I often end up having to inline imports, because python doesn't support circular imports.
Of course, "don't do circular imports". But if my Orders model has OrderLines, and my OrderLines points to their Order, it's damn hard to avoid without putting everything in one huge file..
Ha, if only! I've been the one to introduce this at the last three jobs I've had, two of which had hundreds of engineers and plenty of python code before I got there.
"Best practices" are incredibly unevenly distributed, and I suspect this is only more true for data/ML-heavy python code.
New (v5) isort doesn't move imports to the top of the file anymore, at least not by default. There is a flag to retain the old behavior, but even then I don't think it will move imports from, say, inside a function body to the top of the module.
Scope-dependent imports. What if a package is just required for that particular function, and once that function is done, the imported package is no longer required?
Another reason (besides the ones already mentioned in the other comments) is that some imports might only be available on certain operating systems or architectures. I once wrote heavily optimized ML code for Nvidia Jetson Nano devices but I still wanted to be able to test the overall application (the non-Nvidia-specific code) on my laptop or in pipelines.
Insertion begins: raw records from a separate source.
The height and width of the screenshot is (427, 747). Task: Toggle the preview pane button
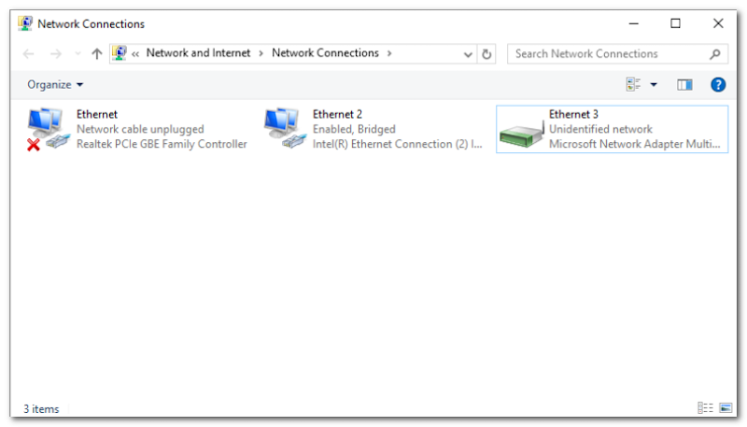pos(684,85)
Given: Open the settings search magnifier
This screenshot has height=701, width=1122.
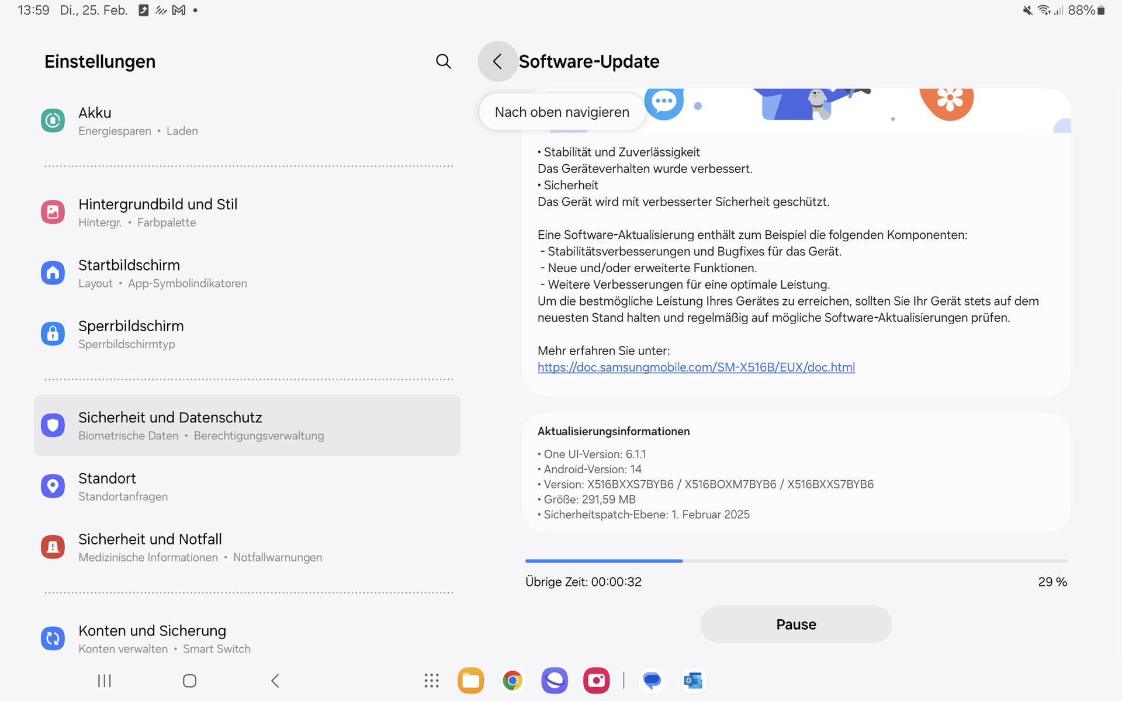Looking at the screenshot, I should coord(444,61).
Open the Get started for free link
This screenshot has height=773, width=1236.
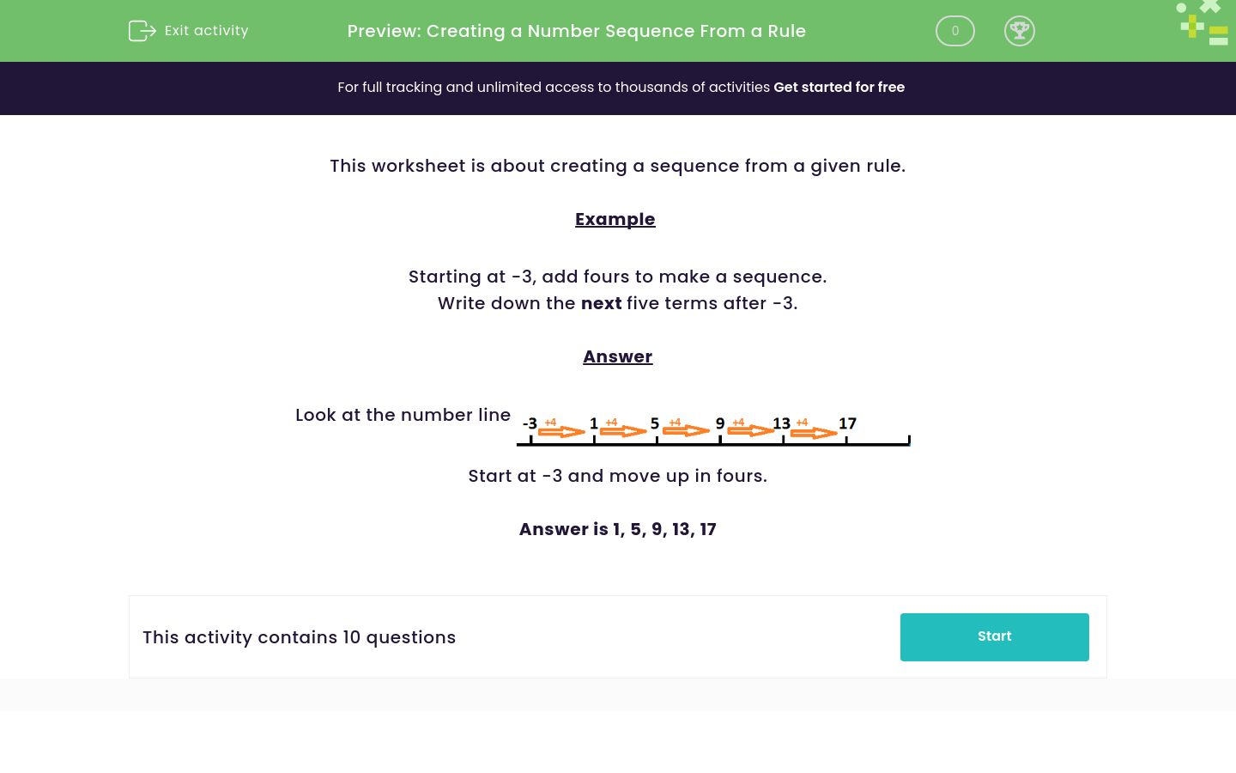pyautogui.click(x=839, y=88)
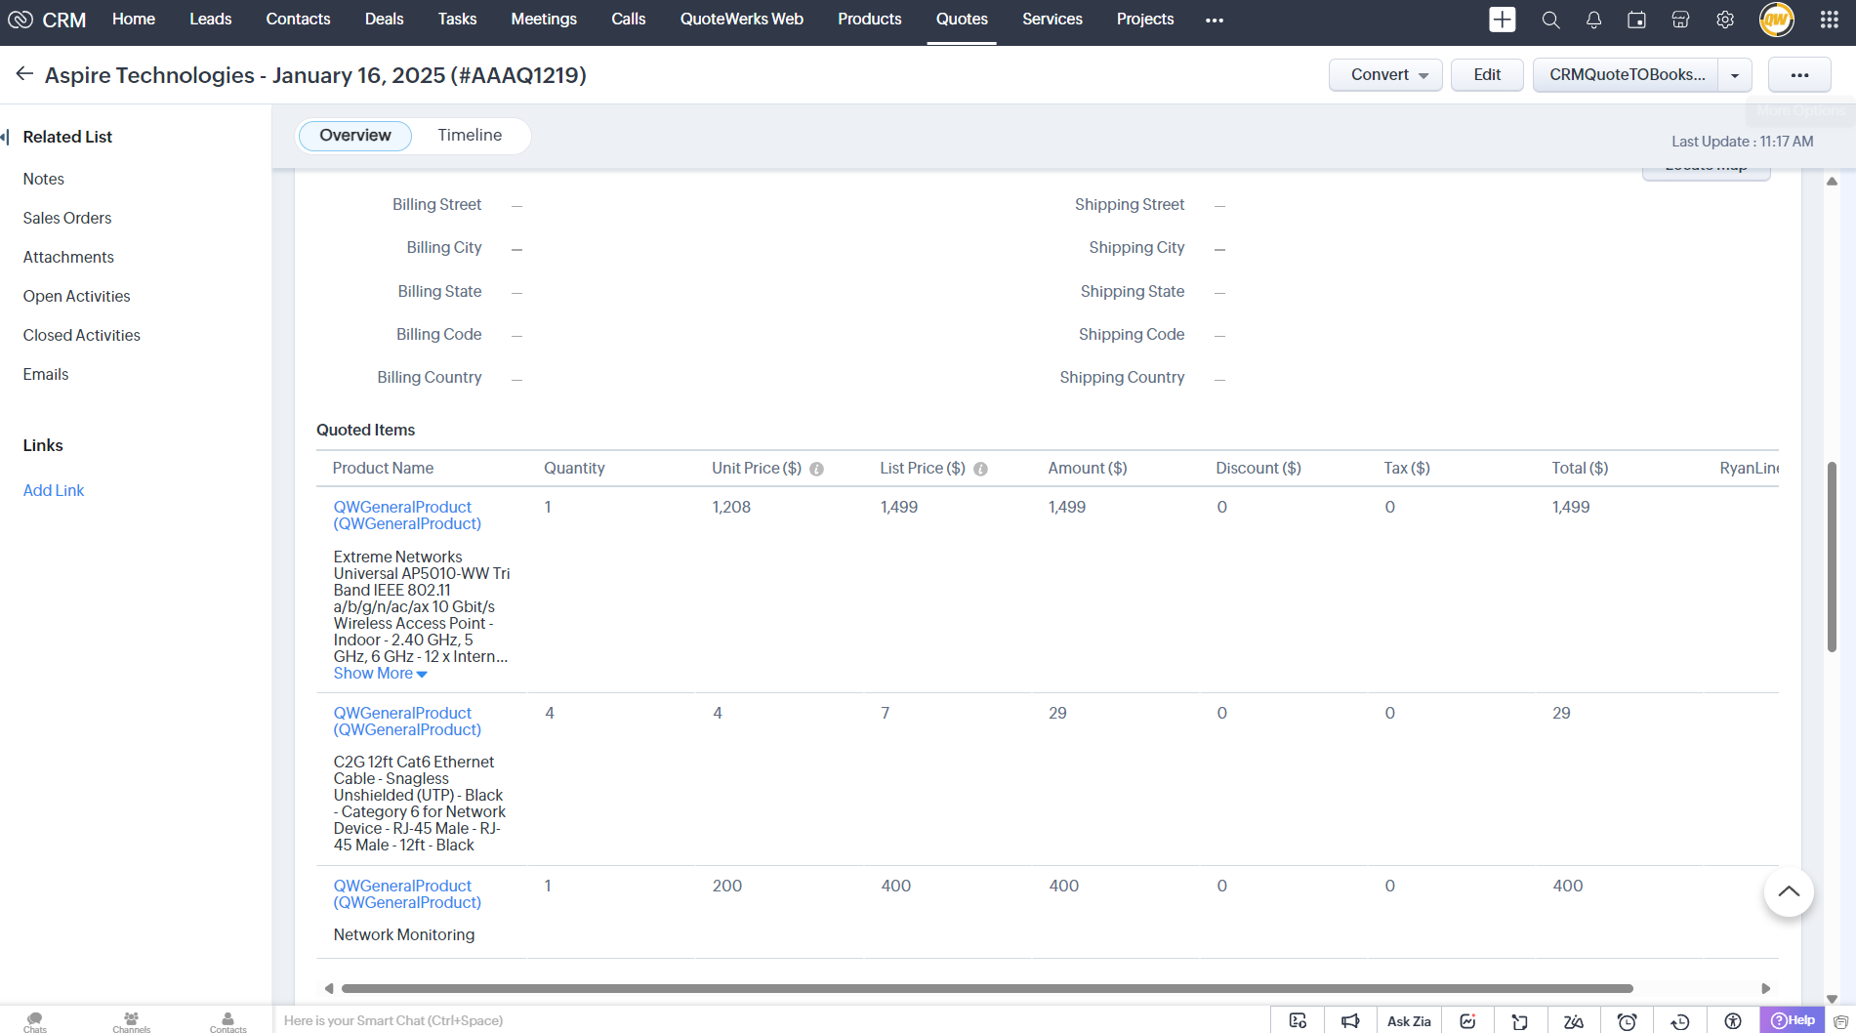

Why not- possible to get an importerror if you make a mistake in the import statement. This kind of error should happen as early as possible and you won't expect it to happen during a random function call
If you're writing in a dynamically-typed, interpreted language like python, I think mistyping an import inside a function is really the least of your concerns when it comes to mistyping things.
Lazy loading, avoiding pollution of symbols in the root scope, avoiding re-exports of symbols in the root scope, self-documenting code ("this function uses these libraries"), portable coding (sometimes desirable), etc.
1) Circular dependencies (and you don't want your house of cards falling down if your IDE/isort decides to reorder a few things); 2) (slow/expensive) expressions that are evaluated on import; 3) startup time required for the module loader to resolve everything at start.